Eva Baltasar en Boulder (traducido del catalán al castellano por Nicole d’Amonville Alegría) sigue la senda emprendida en Permafrost. Tríptico que concluirá con Mamut.
Sus novelas tienen ritmo, una dinámica subyugante. Si el primer capítulo le abre a la narradora un porvenir sin orillas a bordo de un mercante en el que trabaja de cocinera, por la costa chilena, toda esa libertad se irá al traste a consecuencia del amor que nacerá hacia otra mujer. Ese amor que eleva, vivifica, alentado por el sexo balsámico, por lenguas que como la roomba no dejan un rincón de la piel sin desempolvar. Si bien, a una luna de miel inexistente le sucede su reverso, la hiel: el compromiso. No ya el dejar la litera del barco que atraca cada día en un muelle y pasar a ocupar una confortable cama en un casita en Reikiavik; no tener siempre a la amada a tu entera y luego intermitente disposición, sino algo mucho más grave. Con la MATERNIDAD hemos topado. Pero la maternidad sobre la que Eva escribe y reflexiona no es la de la madre que entra en trance o en éxtasis como una virgen adorando al Señor al contemplar a su correspondiente criatura, no, la maternidad que la narradora experimenta a su pesar y en su amada (amada que atiende al nombre de Samsa. Algo que no es casual pues llevará ésta a cabo también su particular transformación) es aquella que la aleja de su compañera y amiga, que la exilia a otra parte de la casa, la deja al margen, mudándola en mera comparsa, y entonces todo aquel castillo de naipes se viene abajo a través de la fecundación, pues parece que fueran amores incompatibles los filiales y parejiles. Del amor en obras al amor en zozobras. Queda la escuálida esperanza de avivar las brasas del amor con un sexo al que hacer un hueco en la agenda, devenido entonces en exigencia, imposición, nada que ver ya con el fogonazo, la espontaneidad, la urgencia de los albores con aquellos corazones encabritados y al galope sobre el colchón. Consuelo magro ofrece la infidelidad o la bruma insensata de los vapores etílicos, qué hacer con los restos de una relación en la que no hay nada ya que rebañar. ¿Nada?. Bueno, algo queda.

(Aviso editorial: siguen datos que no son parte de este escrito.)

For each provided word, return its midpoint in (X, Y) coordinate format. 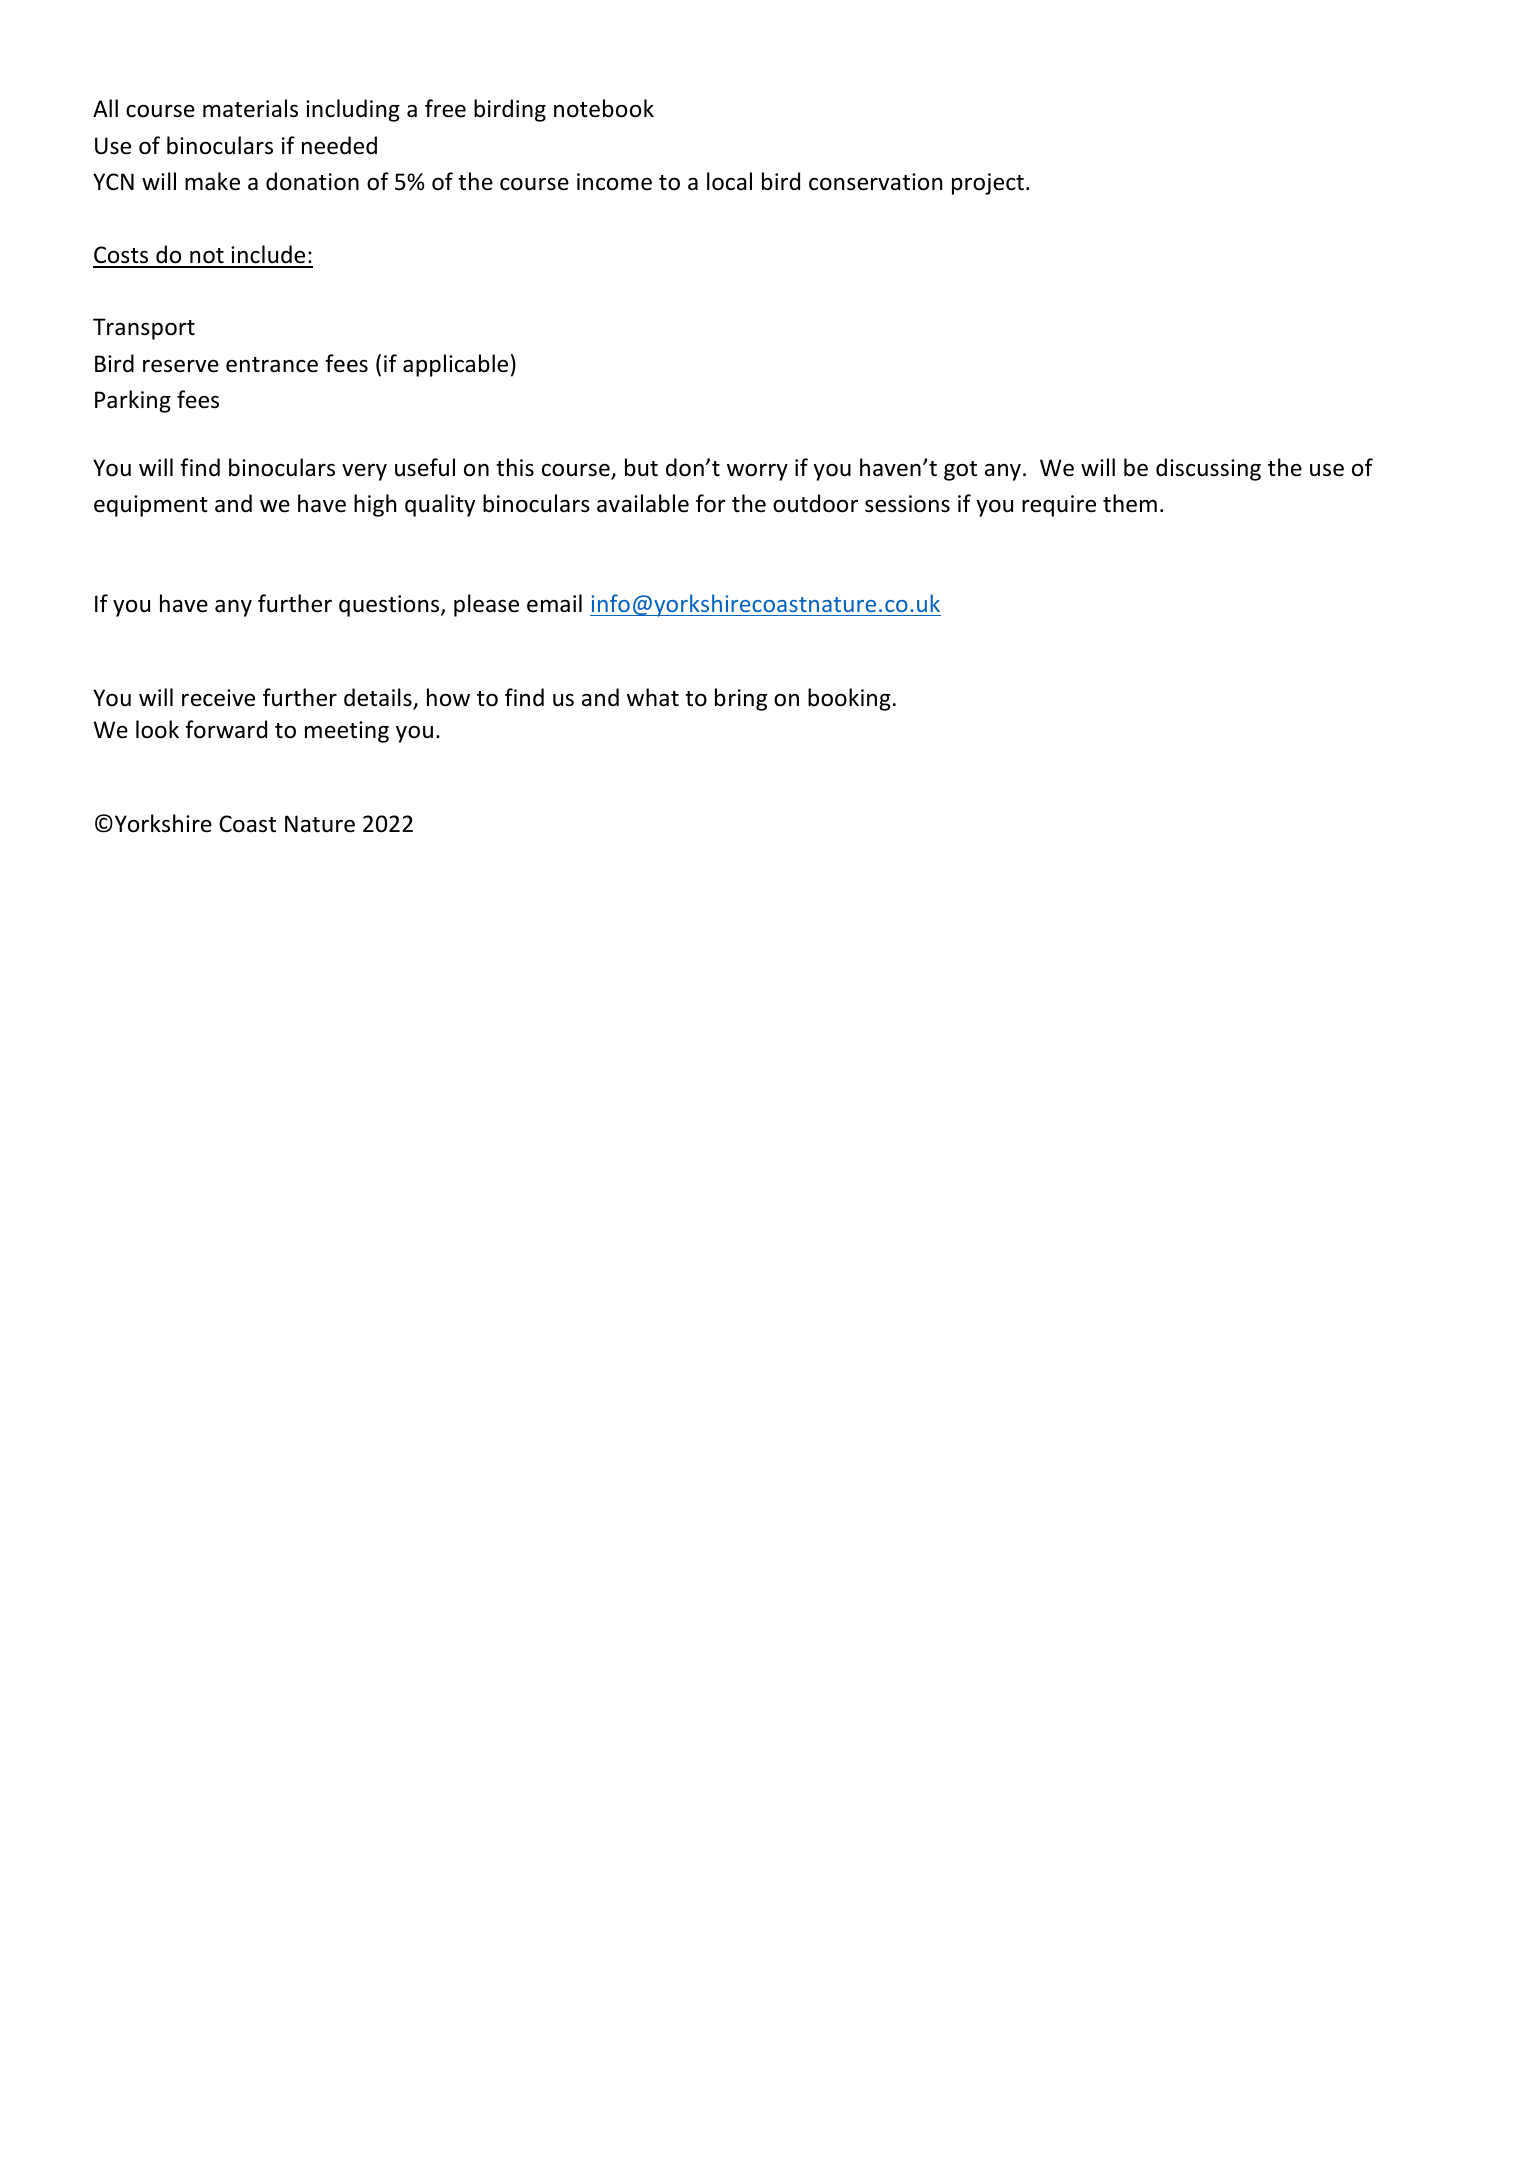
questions (390, 606)
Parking (133, 401)
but (641, 467)
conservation (875, 182)
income (614, 182)
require (1059, 506)
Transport (144, 329)
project (988, 184)
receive (218, 698)
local (729, 181)
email (554, 603)
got (960, 471)
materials (250, 108)
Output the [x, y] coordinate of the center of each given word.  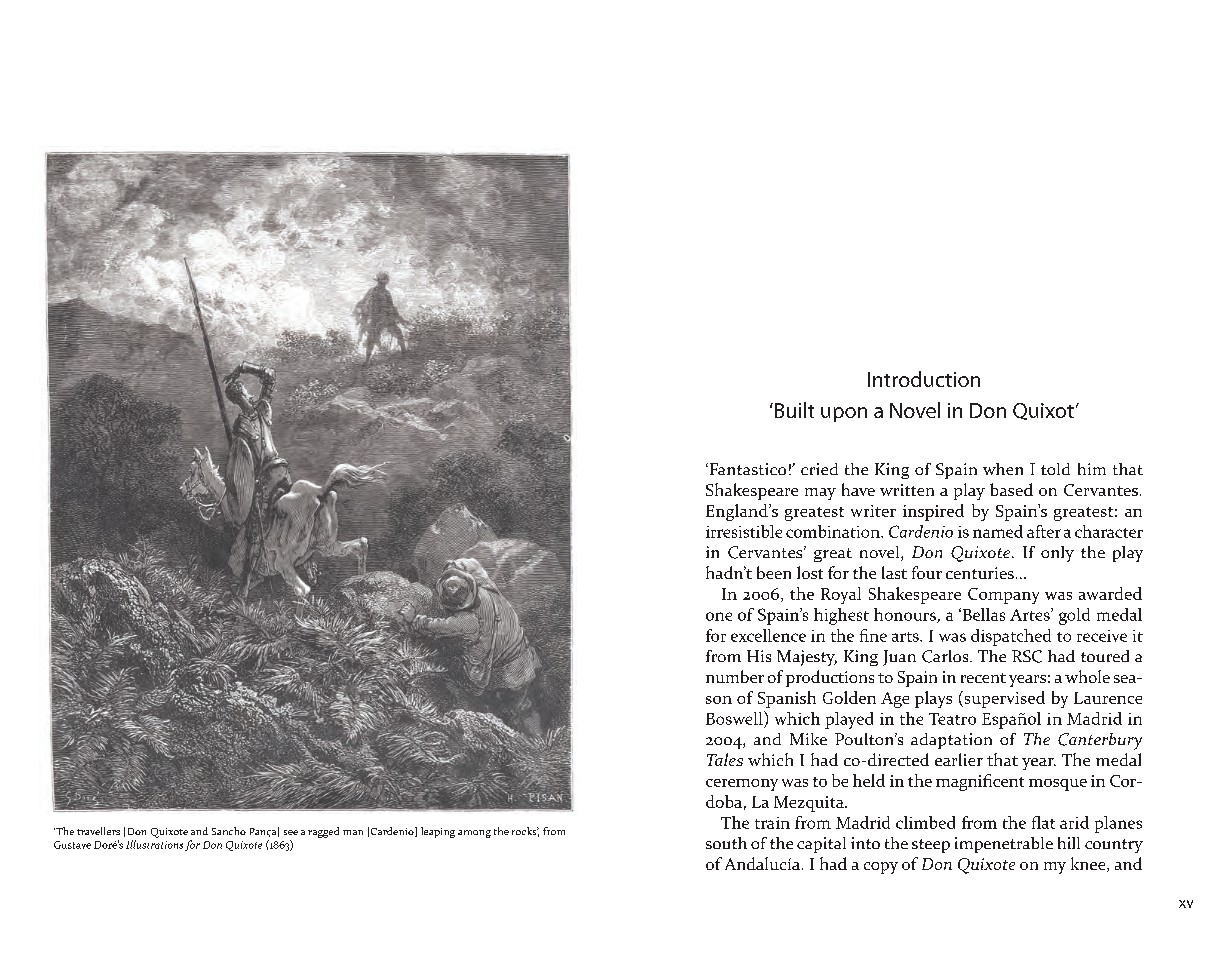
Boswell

Lo interesante en las novelas de Eva Baltasar es su punto de vista, lo que siente y describe con mucho humor, sagacidad y salacidad su narradora, sus vivencias singulares pero extensibles al resto de los lectores (recobro a Proust: En realidad, cada uno de los lectores es, cuando lee, el propio lector de sí mismo. La obra del escritor es un simple instrumento óptico que ofrece al lector para permitirle discernir lo que sin ese libro tal vez no habría visto en sí mismo. El reconocimiento en sí mismo, por el lector, de lo que dice el libro es la prueba de la verdad de este y viceversa, al menos en cierta medida, pues en muchos casos la diferencia entre los dos textos puede atribuirse al lector y no al autor.), pues uno lee y ve un sinfín de anzuelos que salen disparados en todas las direcciones y seguro que alguno, o varios, te alcanzan, y sientes ahí una punzada, el recuerdo de una herida, el surco de la cicatriz, lo que iba a ser y es, o lo que iba a ser y no fue, o lo que es y nunca creías que sería. La conciencia de que cada instante de nuestra vida es una encrucijada. La vida como un suceso posible.